Permit me to indulge in a bit of timely nostalgia: Two years ago to this very day, on a chilly (but not bitter) winter night, fifteen New Yorkers of all stripes crowded into a
tiny bar in lower Manhattan for the very,
very first Dean meetup ever. Perhaps a couple of hundred other Americans were doing the same thing in different spots around the country.
We were from Brooklyn, Queens and Manhattan; we were young and not so young; we were black, white and Asian; we were gay, we were straight - in other words, we were a quintessentially New York crowd. And above all, we were excited about this guy named Howard Dean, who was running for president and saying the kind of things we had all been longing to hear.
Our enthusiasm, though, was tempered a bit by our uncertainty.
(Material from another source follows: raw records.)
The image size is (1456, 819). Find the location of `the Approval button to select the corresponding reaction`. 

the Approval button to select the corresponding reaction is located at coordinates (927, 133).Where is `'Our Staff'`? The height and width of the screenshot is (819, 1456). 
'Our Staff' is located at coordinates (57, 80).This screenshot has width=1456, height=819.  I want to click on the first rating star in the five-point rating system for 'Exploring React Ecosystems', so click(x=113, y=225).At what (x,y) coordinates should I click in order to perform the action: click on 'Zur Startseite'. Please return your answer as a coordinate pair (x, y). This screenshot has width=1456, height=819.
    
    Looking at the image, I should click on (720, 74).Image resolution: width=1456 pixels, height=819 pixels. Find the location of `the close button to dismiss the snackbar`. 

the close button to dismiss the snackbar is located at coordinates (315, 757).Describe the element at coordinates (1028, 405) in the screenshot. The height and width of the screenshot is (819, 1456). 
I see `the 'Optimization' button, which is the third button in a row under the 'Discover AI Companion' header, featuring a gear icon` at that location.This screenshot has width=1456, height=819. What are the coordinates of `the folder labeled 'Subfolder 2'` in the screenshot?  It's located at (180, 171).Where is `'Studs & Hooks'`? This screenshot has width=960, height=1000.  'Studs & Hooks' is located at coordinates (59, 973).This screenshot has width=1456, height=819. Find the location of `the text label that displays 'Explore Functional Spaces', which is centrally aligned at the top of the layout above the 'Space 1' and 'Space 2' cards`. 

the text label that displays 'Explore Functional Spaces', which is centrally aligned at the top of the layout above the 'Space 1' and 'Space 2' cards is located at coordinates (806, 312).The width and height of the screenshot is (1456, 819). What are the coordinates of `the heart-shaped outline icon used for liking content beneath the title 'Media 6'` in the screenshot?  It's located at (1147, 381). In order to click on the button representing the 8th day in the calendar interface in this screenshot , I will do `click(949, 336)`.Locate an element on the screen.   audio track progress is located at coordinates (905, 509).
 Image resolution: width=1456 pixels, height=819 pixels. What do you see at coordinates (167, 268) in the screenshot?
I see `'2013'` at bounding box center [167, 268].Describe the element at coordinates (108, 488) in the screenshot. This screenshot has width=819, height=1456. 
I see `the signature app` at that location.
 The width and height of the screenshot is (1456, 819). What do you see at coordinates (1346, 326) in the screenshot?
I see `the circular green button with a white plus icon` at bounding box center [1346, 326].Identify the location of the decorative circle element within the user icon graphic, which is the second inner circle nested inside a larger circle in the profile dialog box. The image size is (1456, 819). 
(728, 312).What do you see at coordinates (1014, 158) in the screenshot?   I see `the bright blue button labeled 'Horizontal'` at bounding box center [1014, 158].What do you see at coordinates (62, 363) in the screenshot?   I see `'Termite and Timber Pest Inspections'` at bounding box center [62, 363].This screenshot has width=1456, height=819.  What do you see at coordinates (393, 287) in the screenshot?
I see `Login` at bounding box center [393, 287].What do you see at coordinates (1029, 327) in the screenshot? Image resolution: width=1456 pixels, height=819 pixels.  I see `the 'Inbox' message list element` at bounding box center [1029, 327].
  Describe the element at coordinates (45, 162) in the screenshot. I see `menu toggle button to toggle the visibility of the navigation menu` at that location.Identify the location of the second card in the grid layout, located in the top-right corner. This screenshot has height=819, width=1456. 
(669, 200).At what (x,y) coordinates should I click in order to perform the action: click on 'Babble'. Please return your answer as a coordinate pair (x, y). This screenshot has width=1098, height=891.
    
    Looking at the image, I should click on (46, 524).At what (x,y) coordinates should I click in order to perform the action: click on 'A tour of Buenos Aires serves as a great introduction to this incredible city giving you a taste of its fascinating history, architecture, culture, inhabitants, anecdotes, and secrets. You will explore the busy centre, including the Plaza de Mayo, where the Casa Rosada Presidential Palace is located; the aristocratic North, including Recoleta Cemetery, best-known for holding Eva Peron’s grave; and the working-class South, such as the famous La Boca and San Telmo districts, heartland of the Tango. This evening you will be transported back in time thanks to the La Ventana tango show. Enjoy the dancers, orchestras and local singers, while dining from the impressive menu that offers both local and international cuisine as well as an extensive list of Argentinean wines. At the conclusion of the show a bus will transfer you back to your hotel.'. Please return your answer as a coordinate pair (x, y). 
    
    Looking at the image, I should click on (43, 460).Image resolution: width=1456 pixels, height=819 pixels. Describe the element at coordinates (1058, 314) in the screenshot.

No one had heard a peep from the campaign (which had only posted a link to Meetup.com on its website a few days earlier - quite some time after Jerome Armstrong first started promoting it at MyDD). Meetup (the company) had also never done political gatherings before, so they were not in a position to offer much guidance, either.
What struck me most - what surprised me most - was that I alone among this group had previously worked on a political campaign. Fourteen other people who had never been directly involved in politics before were showing up to help a guy who was at 1% in the polls. It was really quite remarkable, and it pointed to one of the Dean campaign's greatest strengths and most lasting legacies: Howard Dean helped bring legions of new people into the political process. And it started on Day One.
Looking back, on that night New York for Dean was born, I see that a number of ideas that we came up with on our own were later implemented on a broad scale: Yahoo groups, individual group websites, DVD handouts. And if you take a look at this report I filed with the original Dean Nation blog the next day, you'll see that the guys out in Portland, Oregon were thinking the same things. It's as though the nascent netroots already had an intuitive sense about what direction things should take.
On that night, I admit I never imagined Howard Dean had a real shot - I never imagined he would get even a fraction as far as he did. But he did, and we all know the role we in the netroots played in getting him there. As Dean comes full circle and gets ready to assume the chairmanship of the Democratic National Committee, I'll never forget that he was truly People-Powered Howard from the very start - and I am sure he will not, either. The spirit that was kindled at those very first meetups lives on and now will only grow stronger.
I can't wait to see what the future holds.